17 The South African-based Treatment Action Campaign (TAC) is one of the most influential social movement organizations dedicated to fighting AIDS worldwide. TAC's activism is seen as key to the initiation of ART programmes through the public health sector. Especially when the the South African government was still highly sceptical of biomedical solutions for AIDS, TAC activists tirelessly mobilized through a mix of street politics and legal action for access to these life-saving drugs free of cost (see Friedman & Mottiar, Citation2006).

18 For a discussion on “Kululeka” as a laboratory for the formation of new masculinities, see Robins (Citation2006).

19 On issues of AIDS support for HIV-positive mothers in the township of Nyanga, see Besteman (Citation2008, p. 221ff).

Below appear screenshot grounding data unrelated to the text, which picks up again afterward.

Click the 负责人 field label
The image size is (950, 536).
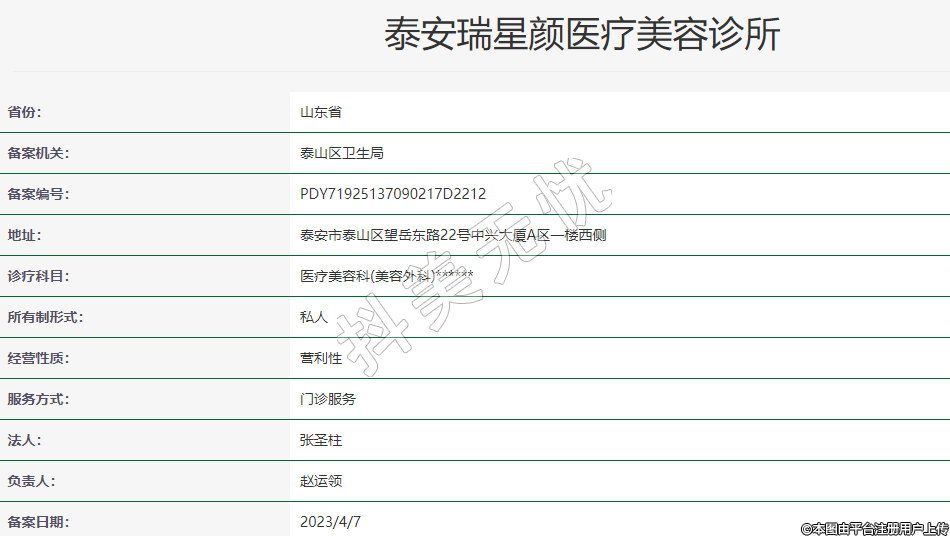[31, 481]
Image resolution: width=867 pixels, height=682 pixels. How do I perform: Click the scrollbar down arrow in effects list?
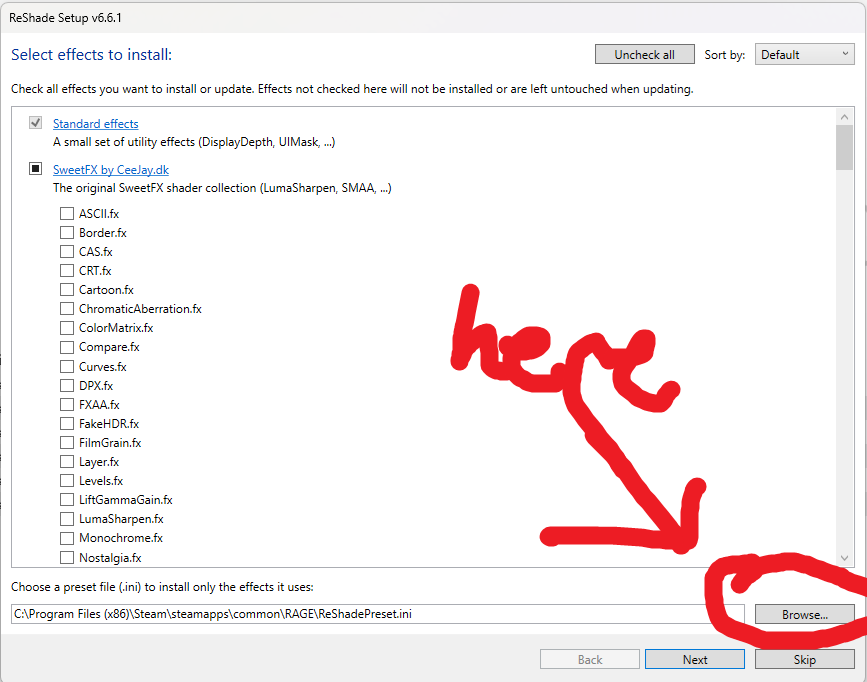[x=845, y=558]
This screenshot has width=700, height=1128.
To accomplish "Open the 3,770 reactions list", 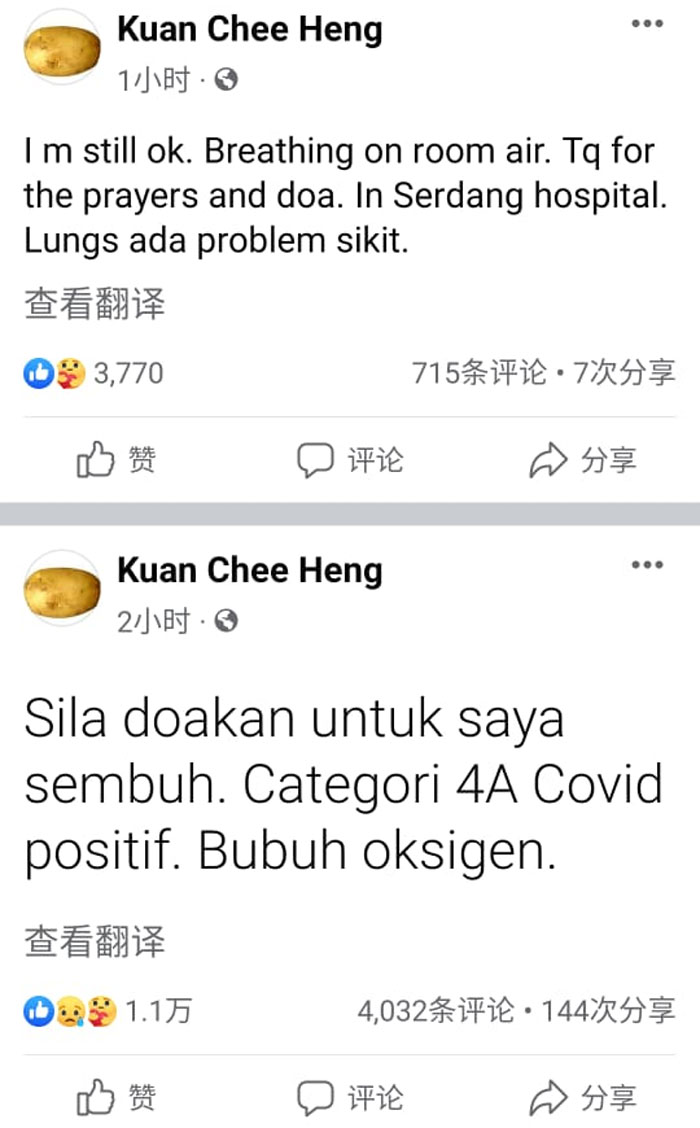I will [94, 373].
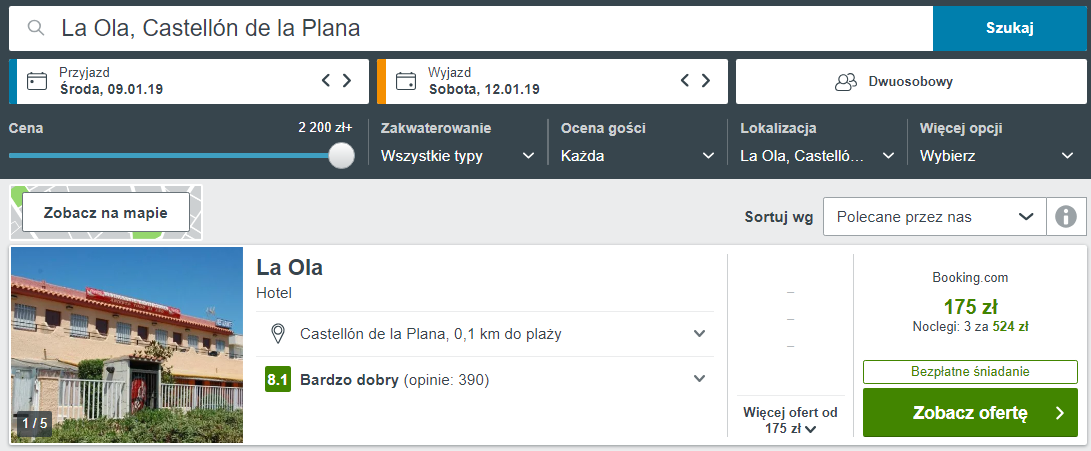The width and height of the screenshot is (1091, 451).
Task: Click the Cena slider handle
Action: (341, 156)
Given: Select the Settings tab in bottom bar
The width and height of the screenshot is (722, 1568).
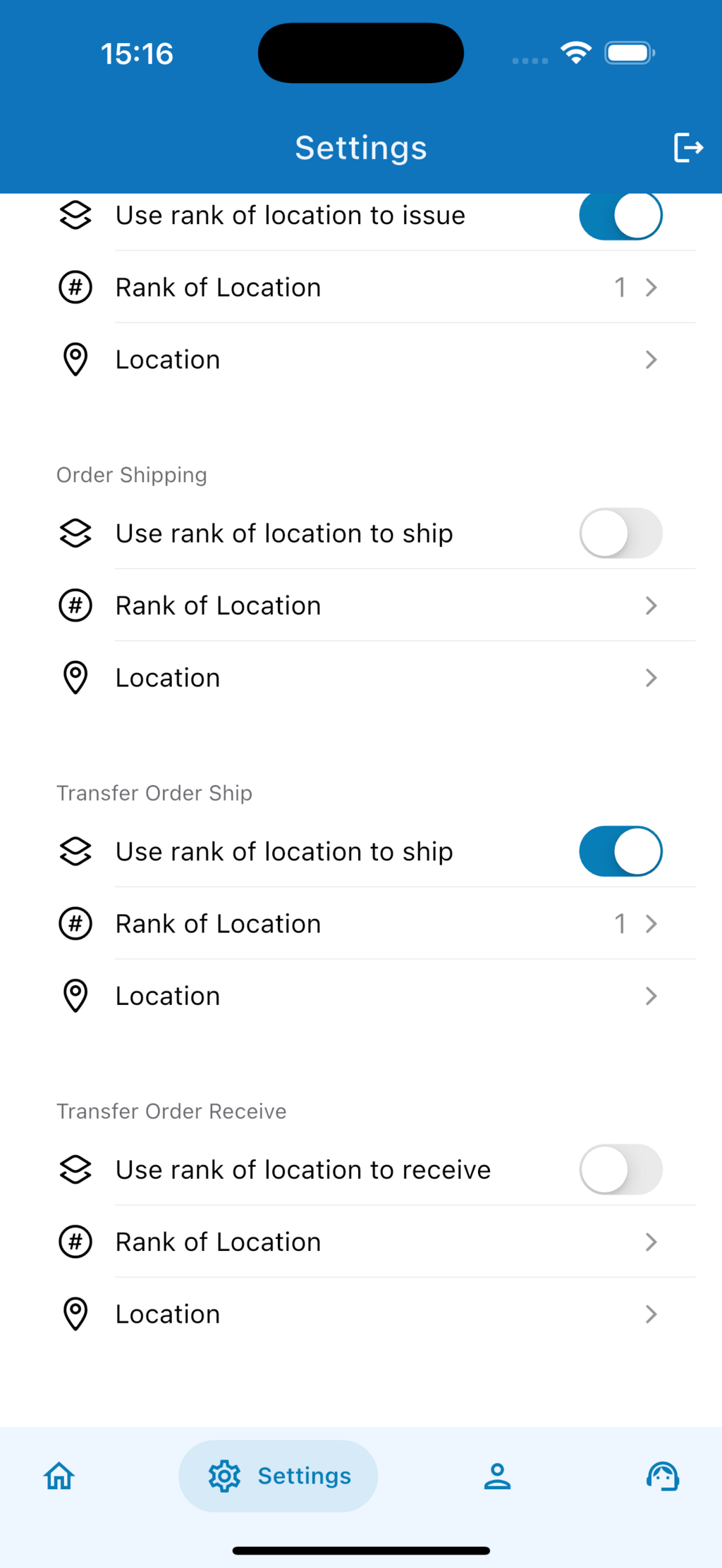Looking at the screenshot, I should [x=279, y=1476].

20 It is important to note that the kind of support that support groups are meant to provide is not always self-evident. During an HIV/AIDS workshop in Queenstown in the Eastern Cape Province, one local activist complained: “We have tried very hard but we don't have … all the information we need about how to run a support group and what a support group is supposed to do. I mean, we just sit down and we don't do nothing [sic] because we don't know”. Support groups not only pass on skills to their members, they also require skills to be run and managed.

21 It is obviously ironic that a predominantly female support group was founded by a man. It was hard to imagine that conversations about male/female relations could unfold in the presence of men with whom female members had a less trustful relationship than with Monwabisi himself. In this case, much of the trust also originated from shared faith. In the neighbourhood, people would in fact often admiringly refer to Monwabisi as “a man of faith”.

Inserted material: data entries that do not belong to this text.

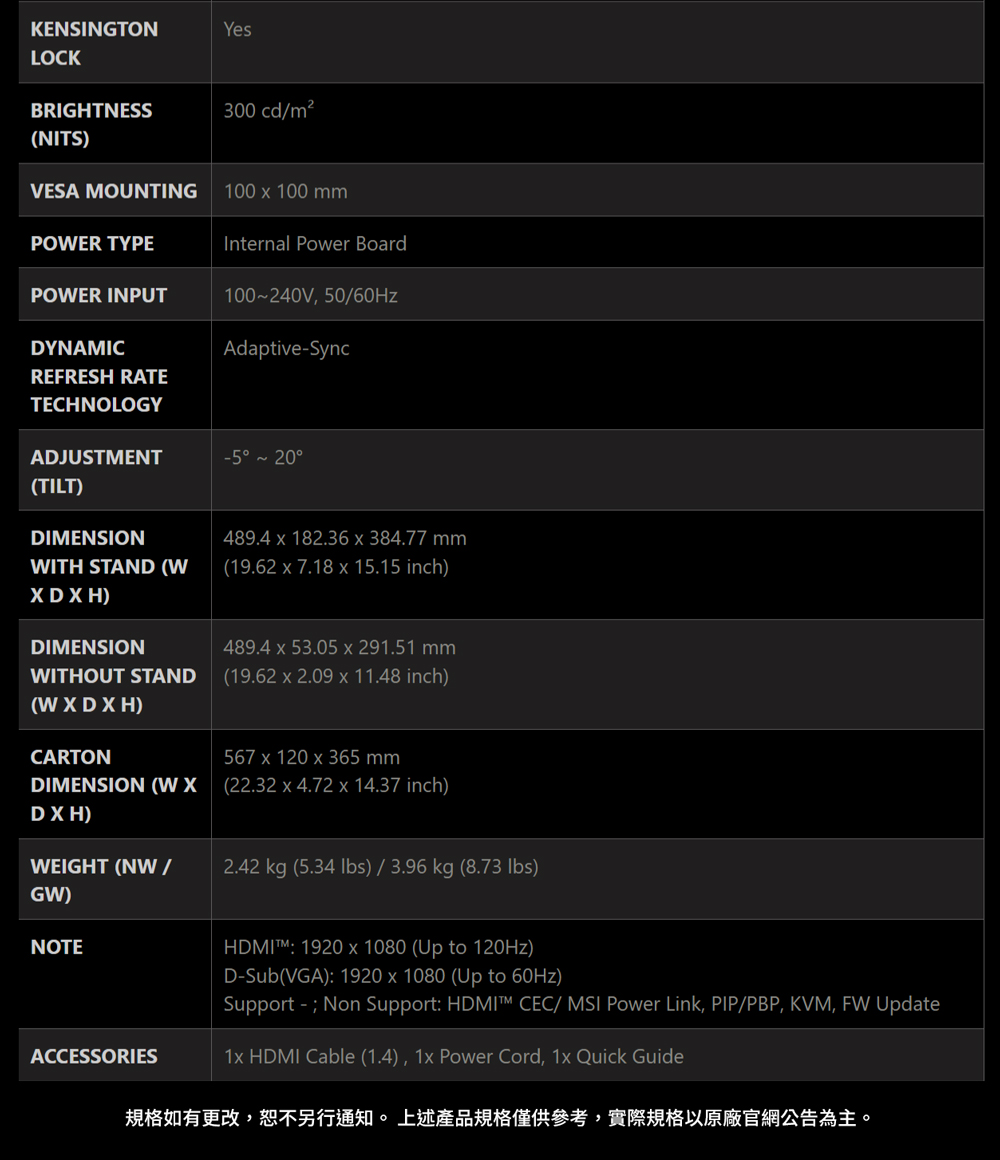The image size is (1000, 1160).
Task: Click the 489.4 x 182.36 x 384.77 mm dimension
Action: 345,538
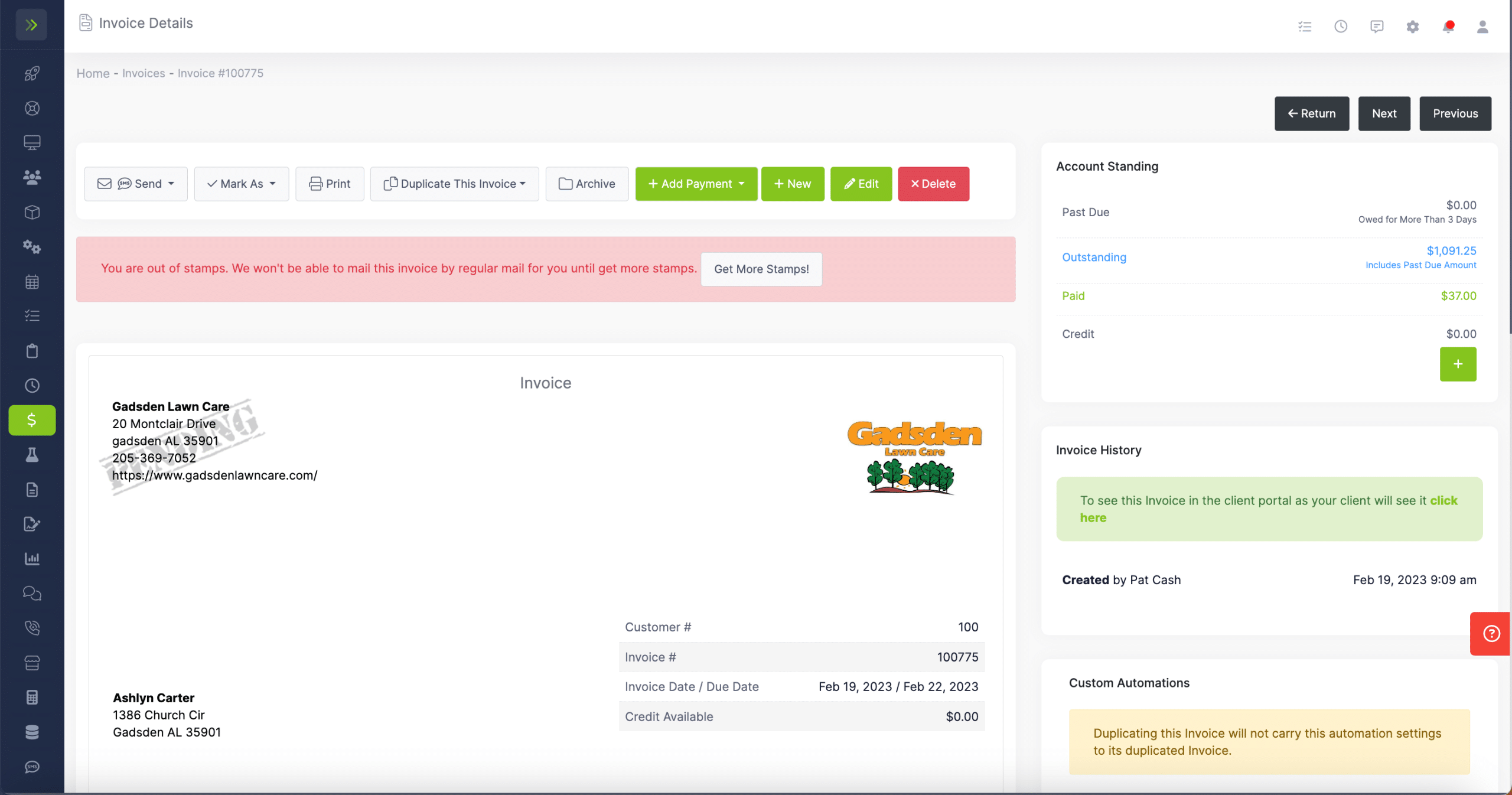Click the green plus button under Credit
The height and width of the screenshot is (795, 1512).
[1458, 364]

22 For a more comprehensive sociological discussion on HIV/AIDS support groups as a means of managing risks and uncertainties through solidarity, see Burchardt (Citation2007b).

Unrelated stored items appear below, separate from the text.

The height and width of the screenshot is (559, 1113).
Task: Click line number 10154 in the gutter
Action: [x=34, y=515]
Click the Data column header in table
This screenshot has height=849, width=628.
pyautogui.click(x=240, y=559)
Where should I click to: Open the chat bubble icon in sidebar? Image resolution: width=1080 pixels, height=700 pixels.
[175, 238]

23 For broader accounts on the centrality of the responsibility for care to female gender roles and constructions of morally upright womanhood, and on the ways social change affects the organization of care, and—by extension—the ways in which women cope with cultural definitions of legitimate femininity, see Hochschild (Citation2000) and Hochschild & Ehrenreich (Citation2003).

24 The groups are also places where women—in and through collective negotiations—bestow meaning to the otherwise often abstract and hardly intelligible pieces of biomedical information they are given at the clinics. They are arenas for the lay appropriation of modern science, for “lay expertification”, and thus in a more generic sense for genuine attempts to grapple with modernity (see Burchardt, Citation2007b).

25 In The Hearts of Men, Barbara Ehrenreich (Citation1983) has perceptively argued that in modern societies women's access to formal labour markets invariably began in fields of work that could somehow be construed in analogy to domestic occupations and the skills those require.

26 In general, one often hears men dismissing the idea of support groups as “talk shops”. Besides, we must take into account that within the support groups sharing private and personal information is not only a possibility; it is also established as a normative expectation. Again, this expectation effectively works to keep men at a distance from support groups; for intimacy is less valued in the public spaces where men feel “at home”.